Lines from the line with "Click the Insert cells icon" to the line with "Task: Open the Utility menu" in the entries below, and only those, must be output exactly, with both ends included.

### Material provided ###

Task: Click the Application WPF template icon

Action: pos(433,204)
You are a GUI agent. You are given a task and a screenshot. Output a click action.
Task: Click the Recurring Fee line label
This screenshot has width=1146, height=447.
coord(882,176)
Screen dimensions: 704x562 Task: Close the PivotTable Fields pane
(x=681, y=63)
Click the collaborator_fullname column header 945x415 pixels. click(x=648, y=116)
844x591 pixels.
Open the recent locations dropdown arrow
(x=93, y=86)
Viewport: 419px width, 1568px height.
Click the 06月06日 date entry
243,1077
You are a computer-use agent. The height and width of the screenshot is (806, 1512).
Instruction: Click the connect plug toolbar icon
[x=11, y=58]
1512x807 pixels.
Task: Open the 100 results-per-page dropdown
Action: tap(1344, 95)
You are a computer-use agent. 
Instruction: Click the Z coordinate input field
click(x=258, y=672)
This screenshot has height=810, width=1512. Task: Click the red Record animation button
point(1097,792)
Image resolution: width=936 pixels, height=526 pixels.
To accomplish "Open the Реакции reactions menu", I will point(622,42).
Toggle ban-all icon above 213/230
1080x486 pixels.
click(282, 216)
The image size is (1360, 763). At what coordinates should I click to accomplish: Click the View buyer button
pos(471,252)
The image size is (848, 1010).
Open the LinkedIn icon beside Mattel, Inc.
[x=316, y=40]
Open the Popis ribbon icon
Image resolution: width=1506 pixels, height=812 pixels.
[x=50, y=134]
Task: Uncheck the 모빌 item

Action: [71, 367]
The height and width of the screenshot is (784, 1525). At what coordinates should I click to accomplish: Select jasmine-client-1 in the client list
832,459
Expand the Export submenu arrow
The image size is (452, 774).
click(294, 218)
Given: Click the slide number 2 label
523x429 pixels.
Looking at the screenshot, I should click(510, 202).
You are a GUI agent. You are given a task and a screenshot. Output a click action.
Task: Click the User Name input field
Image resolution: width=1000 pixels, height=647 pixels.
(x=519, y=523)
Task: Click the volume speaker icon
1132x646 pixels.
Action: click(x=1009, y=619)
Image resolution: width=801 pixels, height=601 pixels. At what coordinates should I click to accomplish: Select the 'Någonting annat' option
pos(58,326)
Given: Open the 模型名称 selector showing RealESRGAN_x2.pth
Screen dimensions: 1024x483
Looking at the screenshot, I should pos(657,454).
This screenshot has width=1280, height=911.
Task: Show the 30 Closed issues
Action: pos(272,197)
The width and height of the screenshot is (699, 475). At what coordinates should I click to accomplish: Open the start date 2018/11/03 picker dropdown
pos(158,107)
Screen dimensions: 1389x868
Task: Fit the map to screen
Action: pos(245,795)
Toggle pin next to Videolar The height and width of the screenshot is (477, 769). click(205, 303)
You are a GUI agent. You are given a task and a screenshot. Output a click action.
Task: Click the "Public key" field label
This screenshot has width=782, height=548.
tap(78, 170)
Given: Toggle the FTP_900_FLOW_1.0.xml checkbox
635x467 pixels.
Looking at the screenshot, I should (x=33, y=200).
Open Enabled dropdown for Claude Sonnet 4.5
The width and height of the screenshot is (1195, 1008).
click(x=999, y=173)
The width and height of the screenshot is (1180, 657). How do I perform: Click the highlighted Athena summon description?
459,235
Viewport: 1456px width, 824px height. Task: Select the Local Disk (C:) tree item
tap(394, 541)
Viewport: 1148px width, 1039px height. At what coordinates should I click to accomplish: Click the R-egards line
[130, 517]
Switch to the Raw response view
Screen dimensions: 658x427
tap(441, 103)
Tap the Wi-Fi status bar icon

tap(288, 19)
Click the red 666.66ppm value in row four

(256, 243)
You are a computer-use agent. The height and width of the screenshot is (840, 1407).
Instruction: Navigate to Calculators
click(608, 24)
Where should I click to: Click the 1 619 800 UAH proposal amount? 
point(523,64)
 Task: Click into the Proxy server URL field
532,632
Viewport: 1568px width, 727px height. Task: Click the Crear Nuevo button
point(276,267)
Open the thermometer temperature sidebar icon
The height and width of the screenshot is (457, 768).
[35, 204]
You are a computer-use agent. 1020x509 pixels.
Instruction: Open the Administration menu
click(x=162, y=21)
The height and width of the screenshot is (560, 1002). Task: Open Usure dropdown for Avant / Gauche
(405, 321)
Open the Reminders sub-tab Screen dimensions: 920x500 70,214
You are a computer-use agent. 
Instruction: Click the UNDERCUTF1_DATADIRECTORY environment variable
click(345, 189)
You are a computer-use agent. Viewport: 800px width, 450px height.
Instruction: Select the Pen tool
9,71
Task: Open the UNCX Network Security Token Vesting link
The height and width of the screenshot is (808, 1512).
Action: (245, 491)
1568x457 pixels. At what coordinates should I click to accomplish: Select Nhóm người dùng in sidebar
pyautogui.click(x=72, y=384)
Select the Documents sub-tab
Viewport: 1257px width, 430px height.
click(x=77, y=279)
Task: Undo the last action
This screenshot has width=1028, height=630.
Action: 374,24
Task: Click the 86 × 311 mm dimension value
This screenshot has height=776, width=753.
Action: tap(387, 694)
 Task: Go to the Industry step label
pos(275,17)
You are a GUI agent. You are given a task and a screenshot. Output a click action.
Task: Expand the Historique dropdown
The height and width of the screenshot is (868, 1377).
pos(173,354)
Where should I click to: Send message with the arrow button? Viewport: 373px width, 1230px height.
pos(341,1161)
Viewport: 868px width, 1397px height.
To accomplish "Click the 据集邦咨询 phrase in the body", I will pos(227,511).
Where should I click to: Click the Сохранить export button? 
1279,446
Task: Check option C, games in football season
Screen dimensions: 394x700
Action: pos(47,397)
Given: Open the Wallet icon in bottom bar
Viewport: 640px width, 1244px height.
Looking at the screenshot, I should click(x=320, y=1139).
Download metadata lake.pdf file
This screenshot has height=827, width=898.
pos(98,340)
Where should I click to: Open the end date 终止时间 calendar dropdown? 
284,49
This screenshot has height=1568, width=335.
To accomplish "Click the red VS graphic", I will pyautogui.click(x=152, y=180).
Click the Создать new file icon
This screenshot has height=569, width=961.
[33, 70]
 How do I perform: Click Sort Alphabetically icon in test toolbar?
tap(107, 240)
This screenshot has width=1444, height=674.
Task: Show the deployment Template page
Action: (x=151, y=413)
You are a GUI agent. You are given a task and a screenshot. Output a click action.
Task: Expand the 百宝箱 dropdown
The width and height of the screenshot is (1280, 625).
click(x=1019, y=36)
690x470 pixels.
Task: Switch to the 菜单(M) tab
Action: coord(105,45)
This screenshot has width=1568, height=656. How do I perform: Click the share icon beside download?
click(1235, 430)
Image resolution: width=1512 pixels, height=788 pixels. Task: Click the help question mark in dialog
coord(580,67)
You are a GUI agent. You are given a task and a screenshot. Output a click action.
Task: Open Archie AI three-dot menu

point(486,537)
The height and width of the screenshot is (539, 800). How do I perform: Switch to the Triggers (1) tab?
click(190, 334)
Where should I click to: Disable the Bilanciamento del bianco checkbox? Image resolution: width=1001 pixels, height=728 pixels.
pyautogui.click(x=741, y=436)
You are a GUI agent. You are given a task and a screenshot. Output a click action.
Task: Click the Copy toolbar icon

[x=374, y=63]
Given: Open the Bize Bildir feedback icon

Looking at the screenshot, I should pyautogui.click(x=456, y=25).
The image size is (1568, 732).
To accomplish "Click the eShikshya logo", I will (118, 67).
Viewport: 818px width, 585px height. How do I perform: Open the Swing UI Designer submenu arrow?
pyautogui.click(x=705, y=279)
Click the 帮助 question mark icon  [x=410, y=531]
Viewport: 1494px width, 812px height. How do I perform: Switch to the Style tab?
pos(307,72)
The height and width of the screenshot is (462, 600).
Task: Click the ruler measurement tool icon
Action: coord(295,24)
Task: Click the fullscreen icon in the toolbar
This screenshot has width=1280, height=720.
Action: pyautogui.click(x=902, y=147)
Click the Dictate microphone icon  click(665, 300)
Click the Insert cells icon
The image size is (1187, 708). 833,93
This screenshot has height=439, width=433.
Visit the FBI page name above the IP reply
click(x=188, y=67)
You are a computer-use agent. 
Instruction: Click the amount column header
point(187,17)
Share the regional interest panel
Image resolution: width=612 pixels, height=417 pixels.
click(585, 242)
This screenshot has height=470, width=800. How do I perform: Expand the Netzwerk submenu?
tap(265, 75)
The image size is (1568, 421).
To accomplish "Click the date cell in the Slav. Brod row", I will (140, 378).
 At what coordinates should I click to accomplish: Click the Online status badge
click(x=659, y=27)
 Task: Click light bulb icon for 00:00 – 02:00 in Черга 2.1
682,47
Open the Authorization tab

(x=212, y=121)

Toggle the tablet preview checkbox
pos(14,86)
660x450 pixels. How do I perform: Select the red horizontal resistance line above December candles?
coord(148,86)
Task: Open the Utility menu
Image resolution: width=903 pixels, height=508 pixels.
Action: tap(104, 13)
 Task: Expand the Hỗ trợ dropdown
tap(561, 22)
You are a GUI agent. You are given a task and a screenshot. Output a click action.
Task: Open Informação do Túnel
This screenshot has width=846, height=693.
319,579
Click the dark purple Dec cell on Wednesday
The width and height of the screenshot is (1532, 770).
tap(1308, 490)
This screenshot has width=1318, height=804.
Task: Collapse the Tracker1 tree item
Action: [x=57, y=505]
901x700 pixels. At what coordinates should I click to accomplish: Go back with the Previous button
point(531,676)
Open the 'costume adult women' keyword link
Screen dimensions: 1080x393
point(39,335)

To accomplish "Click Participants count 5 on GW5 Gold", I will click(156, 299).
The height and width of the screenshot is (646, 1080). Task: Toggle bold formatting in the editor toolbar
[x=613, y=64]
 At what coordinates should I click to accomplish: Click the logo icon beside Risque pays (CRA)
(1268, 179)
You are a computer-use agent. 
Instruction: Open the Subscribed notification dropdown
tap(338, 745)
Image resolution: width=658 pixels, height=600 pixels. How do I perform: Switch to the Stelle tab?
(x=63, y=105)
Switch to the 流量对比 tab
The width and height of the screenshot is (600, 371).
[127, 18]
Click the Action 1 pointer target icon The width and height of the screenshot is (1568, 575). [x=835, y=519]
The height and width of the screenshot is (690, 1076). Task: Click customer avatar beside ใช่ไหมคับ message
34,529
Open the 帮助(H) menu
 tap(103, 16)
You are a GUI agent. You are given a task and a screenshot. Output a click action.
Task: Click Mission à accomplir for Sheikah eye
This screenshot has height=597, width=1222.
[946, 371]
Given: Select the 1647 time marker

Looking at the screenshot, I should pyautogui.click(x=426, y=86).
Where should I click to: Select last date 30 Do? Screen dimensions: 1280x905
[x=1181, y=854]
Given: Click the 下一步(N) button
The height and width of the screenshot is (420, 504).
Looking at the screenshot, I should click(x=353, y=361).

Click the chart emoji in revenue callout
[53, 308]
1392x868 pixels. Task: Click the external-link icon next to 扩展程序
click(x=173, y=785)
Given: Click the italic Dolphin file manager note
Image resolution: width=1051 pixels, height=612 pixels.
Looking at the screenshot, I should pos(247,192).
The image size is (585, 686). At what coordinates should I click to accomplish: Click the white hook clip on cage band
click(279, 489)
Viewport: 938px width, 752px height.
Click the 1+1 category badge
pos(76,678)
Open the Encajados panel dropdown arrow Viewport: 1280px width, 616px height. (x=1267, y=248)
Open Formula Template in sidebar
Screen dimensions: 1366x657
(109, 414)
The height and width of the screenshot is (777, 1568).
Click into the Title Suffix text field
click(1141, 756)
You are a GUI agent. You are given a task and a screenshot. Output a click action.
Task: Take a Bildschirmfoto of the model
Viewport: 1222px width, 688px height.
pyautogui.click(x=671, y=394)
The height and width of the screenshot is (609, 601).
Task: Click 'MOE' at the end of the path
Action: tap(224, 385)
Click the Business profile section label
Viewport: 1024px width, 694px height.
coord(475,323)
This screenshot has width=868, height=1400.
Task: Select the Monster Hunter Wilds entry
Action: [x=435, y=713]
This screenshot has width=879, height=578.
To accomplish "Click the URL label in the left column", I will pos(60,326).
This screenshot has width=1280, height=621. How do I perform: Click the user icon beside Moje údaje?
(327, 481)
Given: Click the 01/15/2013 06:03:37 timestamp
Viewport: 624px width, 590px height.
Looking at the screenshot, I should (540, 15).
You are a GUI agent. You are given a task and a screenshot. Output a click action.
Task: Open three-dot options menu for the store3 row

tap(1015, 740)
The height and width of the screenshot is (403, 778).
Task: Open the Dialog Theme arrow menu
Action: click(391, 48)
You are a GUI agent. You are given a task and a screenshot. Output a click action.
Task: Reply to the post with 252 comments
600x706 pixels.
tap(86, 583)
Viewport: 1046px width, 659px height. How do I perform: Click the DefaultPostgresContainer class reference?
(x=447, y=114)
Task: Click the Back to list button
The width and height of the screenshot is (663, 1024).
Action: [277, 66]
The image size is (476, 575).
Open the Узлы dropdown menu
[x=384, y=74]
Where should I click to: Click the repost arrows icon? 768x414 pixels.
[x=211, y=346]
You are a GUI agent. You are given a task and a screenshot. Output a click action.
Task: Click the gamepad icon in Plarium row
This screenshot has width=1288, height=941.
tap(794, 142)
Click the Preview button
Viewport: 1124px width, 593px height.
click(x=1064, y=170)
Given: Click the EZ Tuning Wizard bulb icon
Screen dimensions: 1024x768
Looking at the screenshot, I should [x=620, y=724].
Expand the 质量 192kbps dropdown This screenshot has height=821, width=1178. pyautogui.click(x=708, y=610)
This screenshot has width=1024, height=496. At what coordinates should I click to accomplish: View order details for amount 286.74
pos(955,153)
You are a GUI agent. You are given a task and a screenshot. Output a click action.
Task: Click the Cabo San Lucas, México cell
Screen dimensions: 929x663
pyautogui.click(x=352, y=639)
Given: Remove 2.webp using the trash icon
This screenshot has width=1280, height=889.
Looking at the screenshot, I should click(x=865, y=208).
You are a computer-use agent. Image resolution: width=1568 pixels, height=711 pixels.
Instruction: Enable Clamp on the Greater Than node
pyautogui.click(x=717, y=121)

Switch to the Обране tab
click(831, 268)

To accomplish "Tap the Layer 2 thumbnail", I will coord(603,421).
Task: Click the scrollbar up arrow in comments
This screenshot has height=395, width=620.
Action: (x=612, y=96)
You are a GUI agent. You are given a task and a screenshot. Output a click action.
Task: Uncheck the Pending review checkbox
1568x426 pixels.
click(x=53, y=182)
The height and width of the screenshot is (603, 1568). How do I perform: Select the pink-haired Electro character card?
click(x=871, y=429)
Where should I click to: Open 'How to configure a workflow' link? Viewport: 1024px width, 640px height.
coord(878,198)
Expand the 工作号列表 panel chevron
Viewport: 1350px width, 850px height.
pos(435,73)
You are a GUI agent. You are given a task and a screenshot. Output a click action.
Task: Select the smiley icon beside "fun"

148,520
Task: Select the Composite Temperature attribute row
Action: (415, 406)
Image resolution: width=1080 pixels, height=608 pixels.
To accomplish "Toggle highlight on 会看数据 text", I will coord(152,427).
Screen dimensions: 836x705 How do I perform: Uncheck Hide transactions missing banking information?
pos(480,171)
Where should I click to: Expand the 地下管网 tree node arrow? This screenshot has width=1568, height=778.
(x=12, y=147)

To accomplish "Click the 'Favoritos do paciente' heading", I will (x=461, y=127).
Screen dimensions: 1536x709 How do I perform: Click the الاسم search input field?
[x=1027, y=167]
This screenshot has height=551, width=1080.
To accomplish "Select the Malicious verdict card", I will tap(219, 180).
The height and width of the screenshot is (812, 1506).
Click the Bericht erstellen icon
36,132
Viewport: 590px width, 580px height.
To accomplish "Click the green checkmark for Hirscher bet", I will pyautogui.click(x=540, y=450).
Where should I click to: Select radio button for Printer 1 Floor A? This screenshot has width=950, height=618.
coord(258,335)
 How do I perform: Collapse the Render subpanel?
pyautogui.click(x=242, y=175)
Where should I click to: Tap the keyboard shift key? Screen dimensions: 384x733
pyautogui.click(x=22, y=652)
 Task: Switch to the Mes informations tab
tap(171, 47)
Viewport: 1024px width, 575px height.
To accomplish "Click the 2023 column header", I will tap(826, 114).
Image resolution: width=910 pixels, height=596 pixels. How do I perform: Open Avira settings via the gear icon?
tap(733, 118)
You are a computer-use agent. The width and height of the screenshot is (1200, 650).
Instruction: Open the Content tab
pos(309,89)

###

* Expected output
Click the Insert cells icon
The image size is (1187, 708). 833,93
This screenshot has height=439, width=433.
Visit the FBI page name above the IP reply
click(x=188, y=67)
You are a computer-use agent. 
Instruction: Click the amount column header
point(187,17)
Share the regional interest panel
Image resolution: width=612 pixels, height=417 pixels.
click(585, 242)
This screenshot has height=470, width=800. How do I perform: Expand the Netzwerk submenu?
tap(265, 75)
The image size is (1568, 421).
To accomplish "Click the date cell in the Slav. Brod row", I will (140, 378).
 At what coordinates should I click to accomplish: Click the Online status badge
click(x=659, y=27)
 Task: Click light bulb icon for 00:00 – 02:00 in Черга 2.1
682,47
Open the Authorization tab

(x=212, y=121)

Toggle the tablet preview checkbox
pos(14,86)
660x450 pixels. How do I perform: Select the red horizontal resistance line above December candles?
coord(148,86)
Task: Open the Utility menu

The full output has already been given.